What I wonder is how will Bill Davis utilize Maxwell this year? Typically, Davis kept Cary Williams on the right side of the formation and Bradley Fletcher to the left. Will the versatility of the cornerbacks on the roster give Davis more freedom to move them around? Or philosophically, does he want Maxwell at one spot with the other starter on the other?
The Thurmond signing is very intriguing because the two sides were very interested a year ago, but the Eagles signed Nolan Carroll first. Thurmond went to New York and never got to really prove himself. As Spuds noted, Thurmond is on a one-year "prove-it" deal. But the fact that Chip Kelly said that Boykin is also in the mix to start on the outside caught my ear as well.
DS: Yeah, the Boykin situation is pretty key. He didn't perform at quite the level inside in 2014 as he did in 2013 when it seemed he had his hands on the football at every key moment. Does Boykin get a shot outside? Is Thurmond better suited, in fact, for a slot cornerback role? We shall see.
In the meantime, the message here is to never "settle" at cornerback. The Eagles don't need to force the issue, but if they have a chance to add someone who can upgrade cornerback in the draft, they are well served to do so. Defenses just can't have enough good cover men in this league. Seattle is built on that premise.
I still say the draft is stocked well enough with cornerbacks that the Eagles can help themselves there. That they may want to address wide receiver, offensive line and safety in the draft adds to the questions during draft weekend.
BW: The only thing I would add is that we will definitely see more players added to the competition at corner. Even if the Eagles do address the position in the draft, be it early or late, the team will still need to bring in players just to fill out the Training Camp roster. There are only five corners on the team at the moment, compared to the eight the team had last summer. So while I'm sure there will be a couple rookies added to the mix, either through the draft or undrafted free agency, I wouldn't rule out another veteran addition at some point down the line, especially considering Thurmond's injury history.

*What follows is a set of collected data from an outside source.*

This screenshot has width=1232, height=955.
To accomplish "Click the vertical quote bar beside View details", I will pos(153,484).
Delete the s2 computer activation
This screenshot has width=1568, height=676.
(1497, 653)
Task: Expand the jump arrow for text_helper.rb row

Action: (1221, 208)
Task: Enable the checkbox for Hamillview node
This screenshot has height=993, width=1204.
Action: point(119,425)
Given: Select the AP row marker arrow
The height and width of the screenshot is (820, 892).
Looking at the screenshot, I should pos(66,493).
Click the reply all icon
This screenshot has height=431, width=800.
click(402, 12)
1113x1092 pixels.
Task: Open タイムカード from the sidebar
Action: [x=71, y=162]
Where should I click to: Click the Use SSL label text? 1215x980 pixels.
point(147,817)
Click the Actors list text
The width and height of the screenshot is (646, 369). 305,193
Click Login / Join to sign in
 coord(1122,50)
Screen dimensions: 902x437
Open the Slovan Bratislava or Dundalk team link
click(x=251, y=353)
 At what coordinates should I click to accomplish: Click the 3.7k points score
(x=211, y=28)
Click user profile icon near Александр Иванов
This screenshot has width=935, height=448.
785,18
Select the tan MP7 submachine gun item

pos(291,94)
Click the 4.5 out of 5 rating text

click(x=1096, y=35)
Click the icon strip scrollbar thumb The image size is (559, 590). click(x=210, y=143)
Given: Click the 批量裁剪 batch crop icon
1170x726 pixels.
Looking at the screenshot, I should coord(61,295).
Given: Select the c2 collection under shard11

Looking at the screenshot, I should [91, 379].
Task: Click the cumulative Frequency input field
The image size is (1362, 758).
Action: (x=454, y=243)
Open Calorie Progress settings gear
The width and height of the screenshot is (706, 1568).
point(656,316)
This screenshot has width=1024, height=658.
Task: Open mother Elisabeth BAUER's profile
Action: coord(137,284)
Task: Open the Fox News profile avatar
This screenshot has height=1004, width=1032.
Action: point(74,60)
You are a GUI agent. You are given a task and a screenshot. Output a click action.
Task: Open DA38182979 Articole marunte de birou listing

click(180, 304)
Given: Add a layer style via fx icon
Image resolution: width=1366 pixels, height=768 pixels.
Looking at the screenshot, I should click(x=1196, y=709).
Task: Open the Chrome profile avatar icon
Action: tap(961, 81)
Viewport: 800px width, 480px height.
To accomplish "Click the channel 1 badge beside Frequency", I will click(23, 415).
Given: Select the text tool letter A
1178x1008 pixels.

CM: While I wouldn't expect a rookie draft pick to provide a major immediate impact, it's foolish to dismiss the long-term prospects of a mid-to-late-round addition. Just look at the current roster. Maxwell was a sixth-round pick. Boykin, Thurmond and Watkins were fourth-round selections; and Carroll was a fourth-round find.
I was looking up background info on Thurmond and when he signed with the Giants last year he was originally pegged to be the starter opposite Prince Amukamara. Shortly after, though, Dominique Rodgers-Cromartie was signed and Thurmond became insurance.
We've mentioned the one-year deal for Thurmond, but it's the final year of Boykin's deal. He's got just as much to prove. I hope that and the chance to play on the outside bring back the beast who nabbed six picks just two seasons ago.
DS: My final thoughts: If the Eagles go with what they have, they're banking on Thurmond playing as a starter and playing well. Bill Davis wants his corners to press at the line and then turn and run with the wide receivers. We know that Maxwell can do that. We haven't seen a lot of that from Boykin. Carroll is, I think, best suited for the role he played last year as a dime cornerback/quasi linebacker/safety. Watkins is just too raw to know yet.
That leaves Thurmond. He's the least-ballyhooed addition of the offseason, yet he may be one of the most important if the cornerback position is not addressed prominently in the draft. Is Thurmond ready for that big-time leap?
I still say the draft could produce an immediate contributor. I say the Eagles aren't done at safety. But if they are, Thurmond is huge.